• LISTED ENTRIES
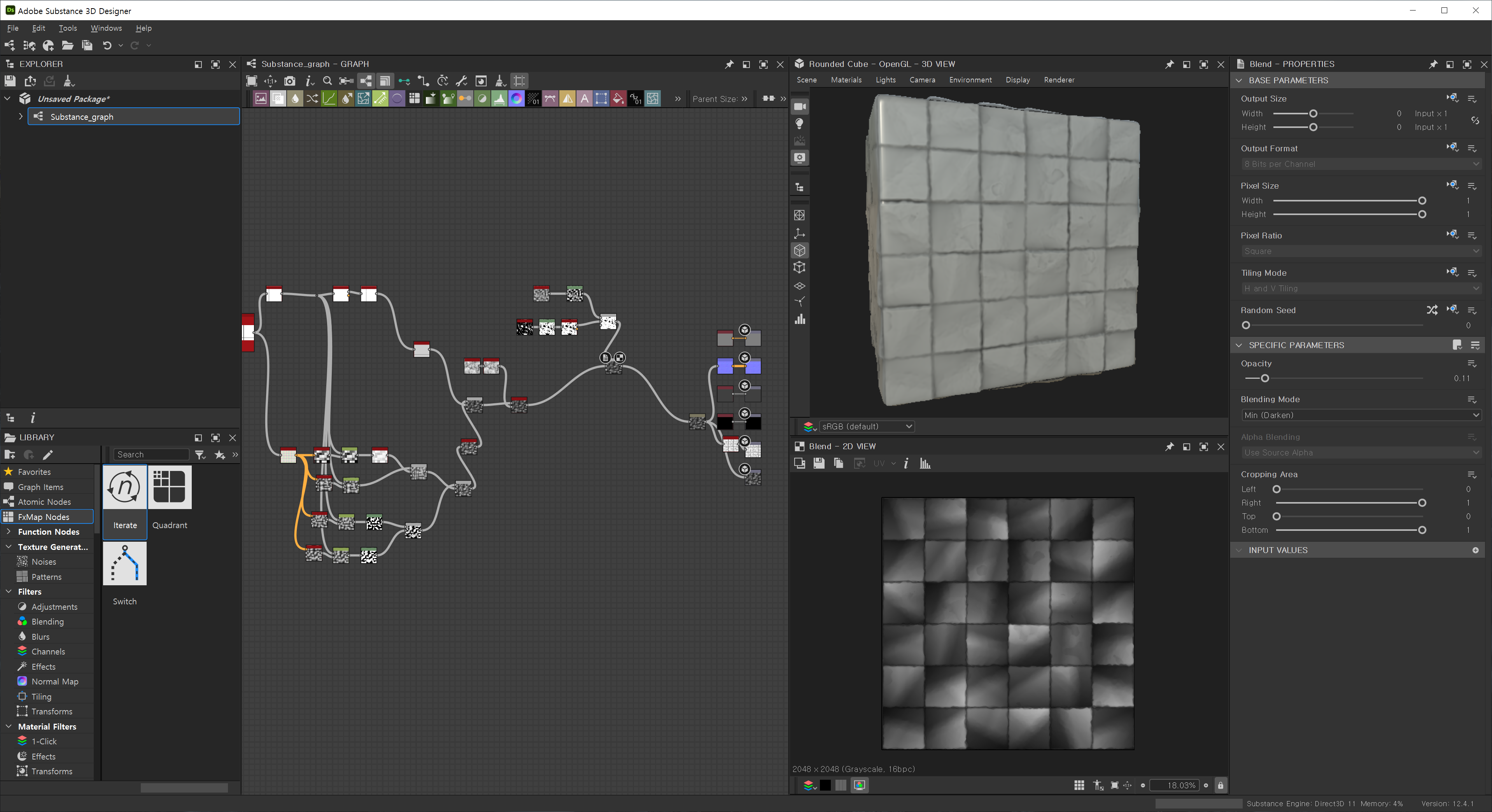Click the Normal color wheel node icon
The width and height of the screenshot is (1492, 812).
coord(516,98)
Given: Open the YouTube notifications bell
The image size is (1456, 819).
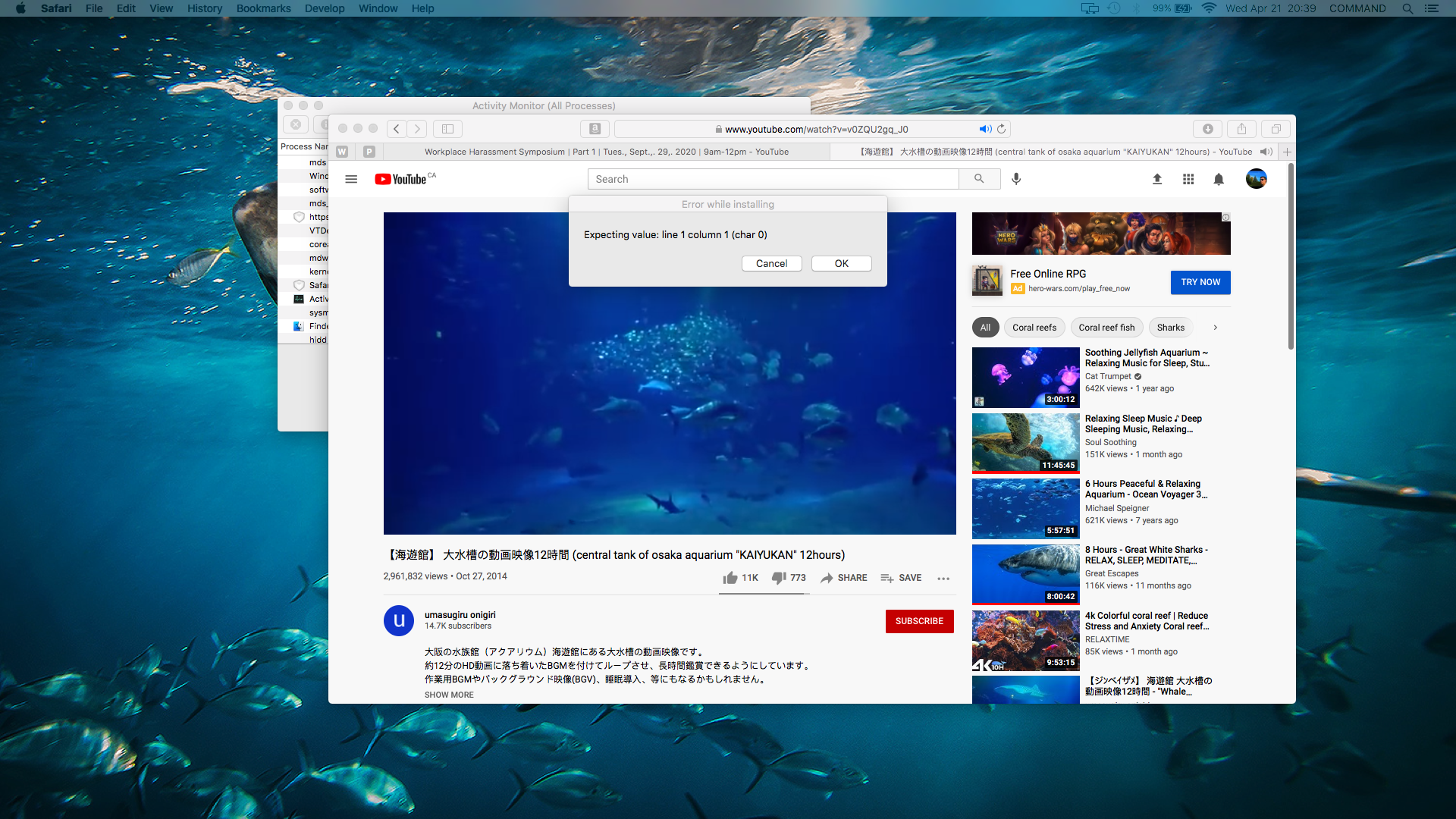Looking at the screenshot, I should coord(1219,179).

• PROBLEM TO WORK ON
Working from the line containing "Given: Open the YouTube notifications bell" to the last line of the data, retype every line exactly, both ends included, and leave out all pictures.

• ANSWER BOX
Given: Open the YouTube notifications bell
The image size is (1456, 819).
Looking at the screenshot, I should coord(1219,179).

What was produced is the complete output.